Segment Start: Provided information
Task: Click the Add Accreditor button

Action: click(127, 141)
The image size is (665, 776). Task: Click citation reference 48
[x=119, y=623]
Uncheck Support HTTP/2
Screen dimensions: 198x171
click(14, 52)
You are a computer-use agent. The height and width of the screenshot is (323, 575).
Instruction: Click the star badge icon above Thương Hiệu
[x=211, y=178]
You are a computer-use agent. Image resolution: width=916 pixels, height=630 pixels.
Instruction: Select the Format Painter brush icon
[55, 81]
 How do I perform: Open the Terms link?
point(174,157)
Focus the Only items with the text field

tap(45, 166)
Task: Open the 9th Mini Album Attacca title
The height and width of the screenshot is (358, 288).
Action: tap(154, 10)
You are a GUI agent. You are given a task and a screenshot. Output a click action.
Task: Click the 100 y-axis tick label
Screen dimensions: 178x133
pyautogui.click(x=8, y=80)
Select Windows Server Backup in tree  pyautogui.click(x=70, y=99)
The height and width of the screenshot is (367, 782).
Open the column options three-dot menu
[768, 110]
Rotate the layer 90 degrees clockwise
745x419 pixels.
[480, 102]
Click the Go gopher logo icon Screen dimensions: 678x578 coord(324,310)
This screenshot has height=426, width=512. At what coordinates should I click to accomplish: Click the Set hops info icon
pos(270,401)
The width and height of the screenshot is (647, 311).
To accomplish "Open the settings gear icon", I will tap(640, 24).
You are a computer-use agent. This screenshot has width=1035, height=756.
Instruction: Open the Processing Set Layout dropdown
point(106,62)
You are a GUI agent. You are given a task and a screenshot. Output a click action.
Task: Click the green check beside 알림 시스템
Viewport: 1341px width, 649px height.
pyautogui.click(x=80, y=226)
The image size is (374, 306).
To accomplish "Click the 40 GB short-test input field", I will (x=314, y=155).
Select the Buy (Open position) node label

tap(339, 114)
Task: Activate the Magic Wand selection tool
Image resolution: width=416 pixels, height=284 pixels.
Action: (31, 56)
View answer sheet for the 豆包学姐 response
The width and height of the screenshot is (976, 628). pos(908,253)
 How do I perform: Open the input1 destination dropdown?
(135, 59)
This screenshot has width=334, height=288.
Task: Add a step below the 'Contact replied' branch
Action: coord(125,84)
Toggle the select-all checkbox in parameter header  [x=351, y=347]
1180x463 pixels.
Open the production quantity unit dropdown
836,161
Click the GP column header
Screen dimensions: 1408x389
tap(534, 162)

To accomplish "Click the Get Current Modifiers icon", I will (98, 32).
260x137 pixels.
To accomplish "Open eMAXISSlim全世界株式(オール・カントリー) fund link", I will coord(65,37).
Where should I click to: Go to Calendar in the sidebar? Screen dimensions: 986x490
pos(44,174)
Segment End: Provided information
**What needs to be done**
Out of the data above, transcribe exactly and only the lines starting with the line that has "You are a computer-use agent. The" and going on through the line that has "Click the GP column header", both included.

**Solution to the problem**
You are a computer-use agent. The height and width of the screenshot is (323, 575).
Instruction: Click the star badge icon above Thương Hiệu
[x=211, y=178]
You are a computer-use agent. Image resolution: width=916 pixels, height=630 pixels.
Instruction: Select the Format Painter brush icon
[55, 81]
 How do I perform: Open the Terms link?
point(174,157)
Focus the Only items with the text field

tap(45, 166)
Task: Open the 9th Mini Album Attacca title
The height and width of the screenshot is (358, 288).
Action: tap(154, 10)
You are a GUI agent. You are given a task and a screenshot. Output a click action.
Task: Click the 100 y-axis tick label
Screen dimensions: 178x133
pyautogui.click(x=8, y=80)
Select Windows Server Backup in tree  pyautogui.click(x=70, y=99)
The height and width of the screenshot is (367, 782).
Open the column options three-dot menu
[768, 110]
Rotate the layer 90 degrees clockwise
745x419 pixels.
[480, 102]
Click the Go gopher logo icon Screen dimensions: 678x578 coord(324,310)
This screenshot has height=426, width=512. At what coordinates should I click to accomplish: Click the Set hops info icon
pos(270,401)
The width and height of the screenshot is (647, 311).
To accomplish "Open the settings gear icon", I will tap(640, 24).
You are a computer-use agent. This screenshot has width=1035, height=756.
Instruction: Open the Processing Set Layout dropdown
point(106,62)
You are a GUI agent. You are given a task and a screenshot. Output a click action.
Task: Click the green check beside 알림 시스템
Viewport: 1341px width, 649px height.
pyautogui.click(x=80, y=226)
The image size is (374, 306).
To accomplish "Click the 40 GB short-test input field", I will (x=314, y=155).
Select the Buy (Open position) node label

tap(339, 114)
Task: Activate the Magic Wand selection tool
Image resolution: width=416 pixels, height=284 pixels.
Action: (31, 56)
View answer sheet for the 豆包学姐 response
The width and height of the screenshot is (976, 628). pos(908,253)
 How do I perform: Open the input1 destination dropdown?
(135, 59)
This screenshot has width=334, height=288.
Task: Add a step below the 'Contact replied' branch
Action: coord(125,84)
Toggle the select-all checkbox in parameter header  [x=351, y=347]
1180x463 pixels.
Open the production quantity unit dropdown
836,161
Click the GP column header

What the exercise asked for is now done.